**Excerpted records**
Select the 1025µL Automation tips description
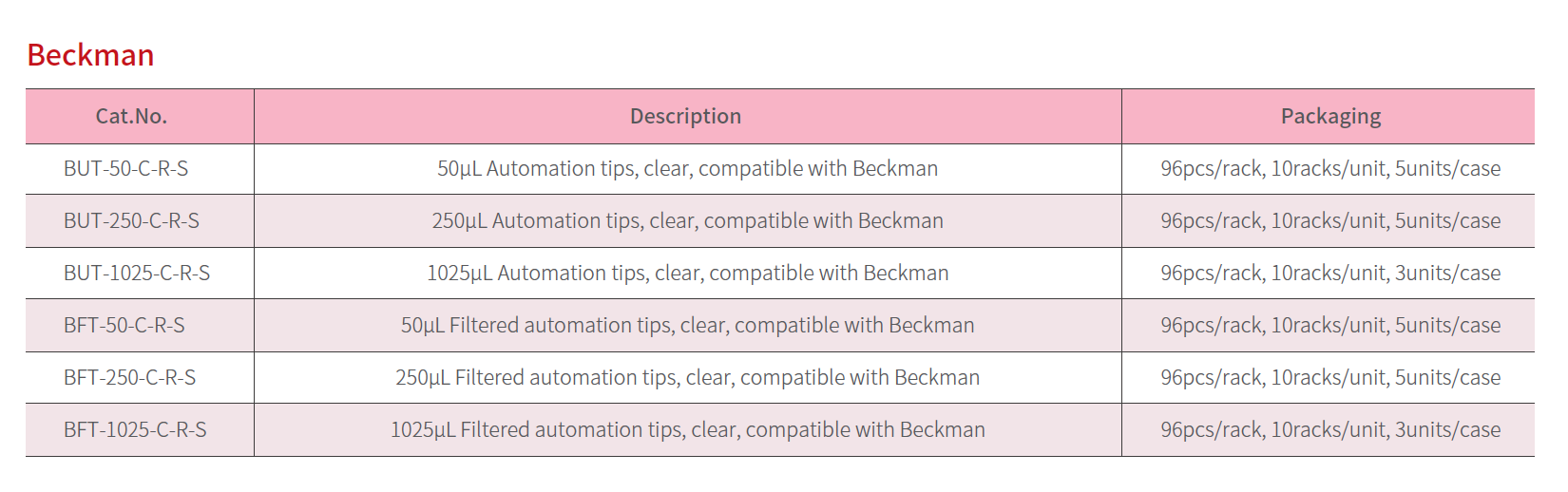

...

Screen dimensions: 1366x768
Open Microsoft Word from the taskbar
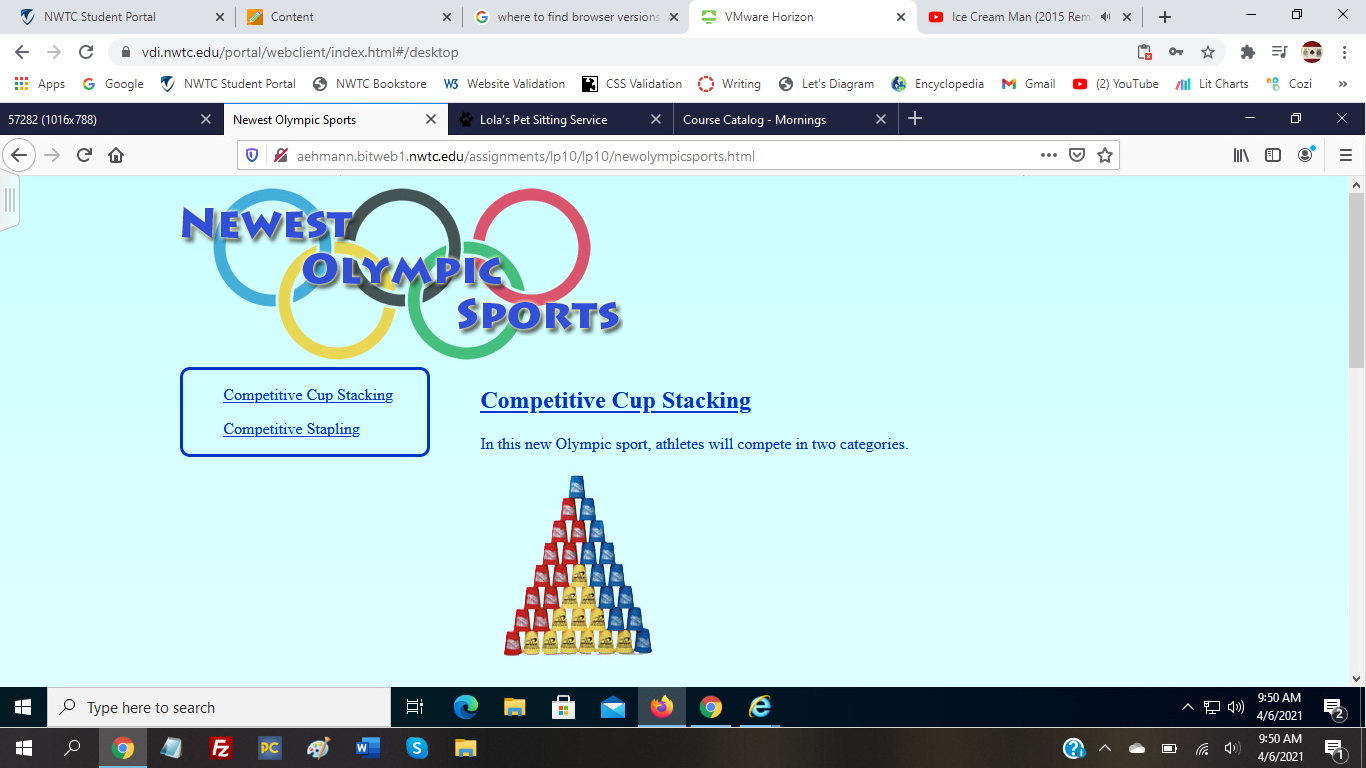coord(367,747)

---

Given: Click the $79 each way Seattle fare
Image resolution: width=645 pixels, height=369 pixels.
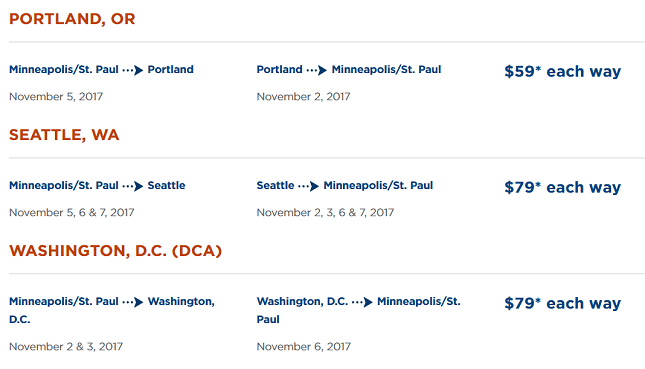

**Instructions to follow**
Above are the entries. Output exactly the lines beginning with the line that has "Given: Click the $79 each way Seattle fare" and ending with the line that has "Image resolution: width=645".

**Answer to this problem**
Given: Click the $79 each way Seattle fare
Image resolution: width=645 pixels, height=369 pixels.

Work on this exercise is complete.